By Malcom Burnley.

We’re in the midst of something of a national renaissance of worker cooperatives. They’re being established in droves since the Great Recession, and cities are increasingly catching on to their potential as a way to combat poverty and inequality. New York City, Madison, Wisconsin, and Austin, Texas, have all made moves to provide technical assistance or monetary incentives for nascent cooperatives.

Yet, until recently, Oakland — the de facto U.S. capital of worker co-ops — had not stepped up to bat. The city has the highest concentration of such organizations in the country, and a slew of nonprofits devoted to them are headquartered in the Bay Area. But on September 8th, the City Council made good with a ceremonious resolution “supporting the development of worker cooperatives in Oakland.”

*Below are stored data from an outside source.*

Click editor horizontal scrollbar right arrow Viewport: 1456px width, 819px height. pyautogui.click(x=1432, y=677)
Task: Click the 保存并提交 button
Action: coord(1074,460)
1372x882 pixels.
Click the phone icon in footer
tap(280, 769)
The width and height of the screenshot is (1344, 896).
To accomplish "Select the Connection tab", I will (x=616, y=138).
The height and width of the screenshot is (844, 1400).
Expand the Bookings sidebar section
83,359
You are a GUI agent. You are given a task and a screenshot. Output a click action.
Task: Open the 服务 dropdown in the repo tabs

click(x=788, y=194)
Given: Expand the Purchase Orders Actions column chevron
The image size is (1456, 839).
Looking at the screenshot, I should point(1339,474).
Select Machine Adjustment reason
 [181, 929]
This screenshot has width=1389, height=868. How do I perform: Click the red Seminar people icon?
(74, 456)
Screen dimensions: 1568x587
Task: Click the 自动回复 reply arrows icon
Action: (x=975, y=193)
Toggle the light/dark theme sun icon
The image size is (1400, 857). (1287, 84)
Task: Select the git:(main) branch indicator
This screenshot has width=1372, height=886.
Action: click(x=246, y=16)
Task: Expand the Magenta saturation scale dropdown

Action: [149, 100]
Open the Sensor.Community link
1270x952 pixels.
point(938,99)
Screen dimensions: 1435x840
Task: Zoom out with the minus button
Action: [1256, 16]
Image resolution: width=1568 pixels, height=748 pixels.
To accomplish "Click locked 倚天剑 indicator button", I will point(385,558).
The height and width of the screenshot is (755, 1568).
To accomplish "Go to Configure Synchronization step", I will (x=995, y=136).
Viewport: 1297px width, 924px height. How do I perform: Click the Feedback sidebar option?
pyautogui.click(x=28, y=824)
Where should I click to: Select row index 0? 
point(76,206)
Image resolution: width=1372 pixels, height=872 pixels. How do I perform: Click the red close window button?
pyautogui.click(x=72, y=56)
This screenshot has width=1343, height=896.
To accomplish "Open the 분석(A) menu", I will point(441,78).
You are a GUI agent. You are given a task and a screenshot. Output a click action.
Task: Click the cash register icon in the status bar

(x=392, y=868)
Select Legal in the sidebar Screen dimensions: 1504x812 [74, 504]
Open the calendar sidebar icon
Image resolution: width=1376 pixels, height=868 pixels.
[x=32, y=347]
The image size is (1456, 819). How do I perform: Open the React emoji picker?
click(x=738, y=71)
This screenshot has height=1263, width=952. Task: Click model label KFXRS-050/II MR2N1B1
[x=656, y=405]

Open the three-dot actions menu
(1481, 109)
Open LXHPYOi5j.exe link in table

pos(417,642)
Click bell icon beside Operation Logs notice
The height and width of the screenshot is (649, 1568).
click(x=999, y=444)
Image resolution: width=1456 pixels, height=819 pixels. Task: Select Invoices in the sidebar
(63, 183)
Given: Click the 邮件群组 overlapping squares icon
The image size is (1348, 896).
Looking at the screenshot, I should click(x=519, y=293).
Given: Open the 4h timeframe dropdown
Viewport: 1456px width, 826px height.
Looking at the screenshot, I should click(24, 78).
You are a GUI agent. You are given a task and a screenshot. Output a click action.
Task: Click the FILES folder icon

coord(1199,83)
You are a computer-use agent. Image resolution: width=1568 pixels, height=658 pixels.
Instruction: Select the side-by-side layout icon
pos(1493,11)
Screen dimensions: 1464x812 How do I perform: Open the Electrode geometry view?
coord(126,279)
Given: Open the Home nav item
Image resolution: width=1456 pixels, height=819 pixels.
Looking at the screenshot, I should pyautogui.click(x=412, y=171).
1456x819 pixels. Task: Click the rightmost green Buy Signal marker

Among other items, the move recognized that these sorts of businesses — estimated to number between 300 and 400 nationally — offer wages and benefits above industry averages. The resolution, too, was a tacit acknowledgement from Council that the city will look for ways to support co-ops down the road, especially given Oakland’s unenviable reputation for extreme income inequality. (Brookings ranked Oakland as having the seventh-most unequal income distribution out of the nation’s 50 largest metros in 2014, although that improved slightly this year.)

What that municipal support might look like is to be determined. But in a draft ordinance authored by the Sustainable Economies Law Center (SELC), one of the organizing forces behind the referendum, the wish list for worker co-ops includes: getting the city to offer low-interest loans for converting traditional businesses into worker co-ops; preferential status to co-ops in the city contract procurement process; and waiving taxes and permit fees in the initial year of existence.